Waktu menunjukkan pukul 08:00, terdengar suara seseorang yang menggedor pintu dengan keras. Kama baru saja tidur beberapa jam, dan itu tentunya sangat mengganggu. Ia pun membuka pintu rumahnya.
"Bangun pemalas!"
"Mala? Kau tidak bekerja?"
"Sabtu dan minggu kami libur. Dua hari ini kita bisa menikmati waktu untuk bersama."
"Oo gitu. Ayo masuk dulu."
Kama menyiapkan dua gelas kopi panas untuk mereka berdua. Mereka duduk berdua di rumah sembari menikmati kopi panas di pagi hari.
"Kau tidur jam berapa? Kantong matamu terlihat dengan jelas," tanya Mala.
"Aku lupa, tetapi sudah cukup kok," jawab Kama sembari menyalakan rokoknya.
"Kama, aku mencintaimu," ucap Mala dengan begitu riang.
"Mengapa kau tampak begitu riang?"
"Bagaimana aku tidak riang, dua hari ini aku bisa menghabiskan waktu bersamamu."
"Lalu bagaimana dengan Ayahmu?"
"Hmm."
Mala tidak bisa menjawab.
"Sudah, tidak perlu kau jawab. Aku tidak ingin merusak suasana hatimu."
"Terima kasih, Kama."
"Oh iya, aku mandi dulu ya. Aku ingin membawamu ke suatu tempat."
Kama pun pergi mandi untuk membersihkan diri. Sembari menunggu Kama, Mala coba memperhatikan beberapa foto yang tampak terpajang di rumah Kama. Ia melihat foto-foto masa kecil Kama. Kama terlihat sangat polos di situ. Sampai akhirnya ia melihat foto keluarga Kama. Foto tersebut di letakkan tepat di samping laptopnya.
"Bagaimanapun sikap Kama ke keluarganya, ternyata ia benar-benar menyangi mereka," ucapnya.

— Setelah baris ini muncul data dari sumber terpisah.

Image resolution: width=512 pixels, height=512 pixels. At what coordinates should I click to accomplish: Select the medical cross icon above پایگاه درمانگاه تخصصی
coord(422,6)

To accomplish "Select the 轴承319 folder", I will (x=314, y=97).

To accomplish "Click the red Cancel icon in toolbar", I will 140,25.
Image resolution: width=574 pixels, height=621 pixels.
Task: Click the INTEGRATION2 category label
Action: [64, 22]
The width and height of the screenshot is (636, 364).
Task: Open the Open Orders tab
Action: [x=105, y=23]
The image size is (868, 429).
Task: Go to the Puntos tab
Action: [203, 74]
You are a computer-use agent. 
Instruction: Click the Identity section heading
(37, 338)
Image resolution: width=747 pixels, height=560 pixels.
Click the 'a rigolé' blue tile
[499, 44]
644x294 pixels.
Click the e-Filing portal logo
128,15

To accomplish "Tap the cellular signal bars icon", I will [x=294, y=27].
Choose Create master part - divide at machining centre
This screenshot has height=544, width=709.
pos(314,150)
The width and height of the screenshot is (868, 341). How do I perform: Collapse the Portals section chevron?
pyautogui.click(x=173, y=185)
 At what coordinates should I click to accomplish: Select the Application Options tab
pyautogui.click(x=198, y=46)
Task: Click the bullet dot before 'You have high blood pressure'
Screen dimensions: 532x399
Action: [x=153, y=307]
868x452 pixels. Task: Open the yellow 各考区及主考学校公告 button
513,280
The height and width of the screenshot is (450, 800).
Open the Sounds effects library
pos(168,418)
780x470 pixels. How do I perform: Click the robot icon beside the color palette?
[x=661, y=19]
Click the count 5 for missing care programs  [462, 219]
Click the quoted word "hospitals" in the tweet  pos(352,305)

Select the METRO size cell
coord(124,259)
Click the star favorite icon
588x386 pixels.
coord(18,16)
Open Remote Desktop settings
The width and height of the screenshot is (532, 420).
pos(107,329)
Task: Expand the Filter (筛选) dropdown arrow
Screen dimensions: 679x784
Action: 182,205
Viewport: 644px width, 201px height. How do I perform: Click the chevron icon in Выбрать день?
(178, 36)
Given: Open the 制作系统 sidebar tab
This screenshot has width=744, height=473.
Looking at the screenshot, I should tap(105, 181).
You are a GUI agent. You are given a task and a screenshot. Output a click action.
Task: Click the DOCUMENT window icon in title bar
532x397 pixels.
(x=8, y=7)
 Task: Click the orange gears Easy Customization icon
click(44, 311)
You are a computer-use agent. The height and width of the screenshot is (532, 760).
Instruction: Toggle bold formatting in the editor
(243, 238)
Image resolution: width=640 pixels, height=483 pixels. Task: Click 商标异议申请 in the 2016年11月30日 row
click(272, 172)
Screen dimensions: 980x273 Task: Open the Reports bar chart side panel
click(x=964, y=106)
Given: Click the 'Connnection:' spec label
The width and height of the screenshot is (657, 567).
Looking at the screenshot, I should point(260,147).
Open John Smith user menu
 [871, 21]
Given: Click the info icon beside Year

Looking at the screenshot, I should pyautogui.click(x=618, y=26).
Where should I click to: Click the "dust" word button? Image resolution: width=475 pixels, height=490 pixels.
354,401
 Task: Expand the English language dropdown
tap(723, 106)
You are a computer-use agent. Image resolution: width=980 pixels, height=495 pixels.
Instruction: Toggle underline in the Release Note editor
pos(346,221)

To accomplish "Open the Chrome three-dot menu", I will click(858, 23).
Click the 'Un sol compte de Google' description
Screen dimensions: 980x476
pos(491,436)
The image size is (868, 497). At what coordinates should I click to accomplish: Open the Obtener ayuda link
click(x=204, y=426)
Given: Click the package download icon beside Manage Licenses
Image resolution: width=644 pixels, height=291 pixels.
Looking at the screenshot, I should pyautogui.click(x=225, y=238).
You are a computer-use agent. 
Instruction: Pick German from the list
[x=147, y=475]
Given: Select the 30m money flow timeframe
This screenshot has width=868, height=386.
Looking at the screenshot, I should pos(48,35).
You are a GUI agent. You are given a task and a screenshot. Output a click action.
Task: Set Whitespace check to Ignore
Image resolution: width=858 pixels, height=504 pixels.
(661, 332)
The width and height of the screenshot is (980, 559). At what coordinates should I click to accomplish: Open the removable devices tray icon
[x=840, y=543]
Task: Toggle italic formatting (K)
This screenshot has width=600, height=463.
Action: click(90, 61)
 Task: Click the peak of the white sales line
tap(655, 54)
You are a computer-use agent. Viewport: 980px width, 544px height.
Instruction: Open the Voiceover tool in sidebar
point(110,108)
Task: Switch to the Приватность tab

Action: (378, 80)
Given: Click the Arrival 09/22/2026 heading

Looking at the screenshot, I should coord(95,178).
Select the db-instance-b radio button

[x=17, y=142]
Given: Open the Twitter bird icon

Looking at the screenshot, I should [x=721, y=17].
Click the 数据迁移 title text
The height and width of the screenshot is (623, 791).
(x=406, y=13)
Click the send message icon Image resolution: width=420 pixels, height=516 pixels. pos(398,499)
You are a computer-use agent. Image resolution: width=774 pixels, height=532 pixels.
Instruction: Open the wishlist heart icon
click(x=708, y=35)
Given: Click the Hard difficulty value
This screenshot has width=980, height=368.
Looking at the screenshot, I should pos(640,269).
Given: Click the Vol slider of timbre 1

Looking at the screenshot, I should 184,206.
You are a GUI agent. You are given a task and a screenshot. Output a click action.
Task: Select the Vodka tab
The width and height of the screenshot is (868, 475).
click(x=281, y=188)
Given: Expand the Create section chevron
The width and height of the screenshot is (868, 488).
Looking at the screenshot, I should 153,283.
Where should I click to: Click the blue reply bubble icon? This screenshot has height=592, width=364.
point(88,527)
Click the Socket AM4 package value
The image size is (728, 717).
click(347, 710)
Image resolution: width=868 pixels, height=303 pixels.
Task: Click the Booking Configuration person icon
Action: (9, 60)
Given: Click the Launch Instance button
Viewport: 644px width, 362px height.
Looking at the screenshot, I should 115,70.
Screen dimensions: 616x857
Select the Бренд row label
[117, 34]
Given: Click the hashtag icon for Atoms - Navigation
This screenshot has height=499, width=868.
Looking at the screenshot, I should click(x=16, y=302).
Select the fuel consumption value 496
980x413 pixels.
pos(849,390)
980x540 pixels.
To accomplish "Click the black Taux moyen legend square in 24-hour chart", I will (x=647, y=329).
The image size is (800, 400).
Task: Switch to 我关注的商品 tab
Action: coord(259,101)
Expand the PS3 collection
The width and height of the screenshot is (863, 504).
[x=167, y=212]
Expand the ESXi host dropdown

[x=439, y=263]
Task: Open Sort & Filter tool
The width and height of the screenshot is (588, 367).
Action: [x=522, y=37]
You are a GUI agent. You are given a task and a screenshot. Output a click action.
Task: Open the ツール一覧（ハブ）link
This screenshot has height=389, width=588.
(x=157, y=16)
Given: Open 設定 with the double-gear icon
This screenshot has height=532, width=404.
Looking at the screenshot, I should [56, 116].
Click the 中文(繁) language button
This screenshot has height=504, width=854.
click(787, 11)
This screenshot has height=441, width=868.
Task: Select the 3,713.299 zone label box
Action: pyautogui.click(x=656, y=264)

Terlihat Kama telah selesai mandi, Mala pun menghampiri sembari membawa foto keluarga Kama.
"Ibumu terlihat sangat cantik, Ayahmu juga terlihat gagah."
"Ya, mungkin kau bisa melihatku. Diriku adalah cerminan dari mereka."
"Hmm, mulai nyombong deh. Padahal yang aku puji kan orang tuamu."
"Kau tidak perlu mengelak, aku tahu kalau aku tampan."
"Hmm, menyebalkan."
Kama pun tertawa melihat Mala.
"Apa kau tidak ada niatan untuk mengunjungi mereka? Kau merindukan mereka kan?" tanya Mala.
Tiba-tiba suasana berubah begitu saja. Kama yang tadinya tertawa, sekarang terlihat begitu dingin.
"Tentunya aku sangat merindukan mereka. Tetapi, ini bukan saatnya untuk membahas itu. Suatu saat aku akan mengenalkanmu pada mereka. Semoga saja," jawab Kama.
Kama pun mengenakan pakaiannya dan siap untuk menghabiskan waktu bersama Mala. Mala terus memperhatikan pria yang dicintainya itu. Ia begitu terpana. Ia berharap semoga semua ini tidak cepat berlalu.
"Apa yang kau lihat? Ayo pergi."
"Kita pergi kemana, Kama?"
"Sungai Lara. Di sana airnya sangat jernih, banyak bebatuannya juga. Aku biasa menenangkan diriku di sana ketika sedang suntuk. Tidak tahu entah kenapa, ketika melihat air mengalir, aku selalu merasa tenang. Ketika kau bingung mencariku, kau dapat menemukanku di sana. Banyak keluh kesah yang sudah kutuangkan di tempat itu."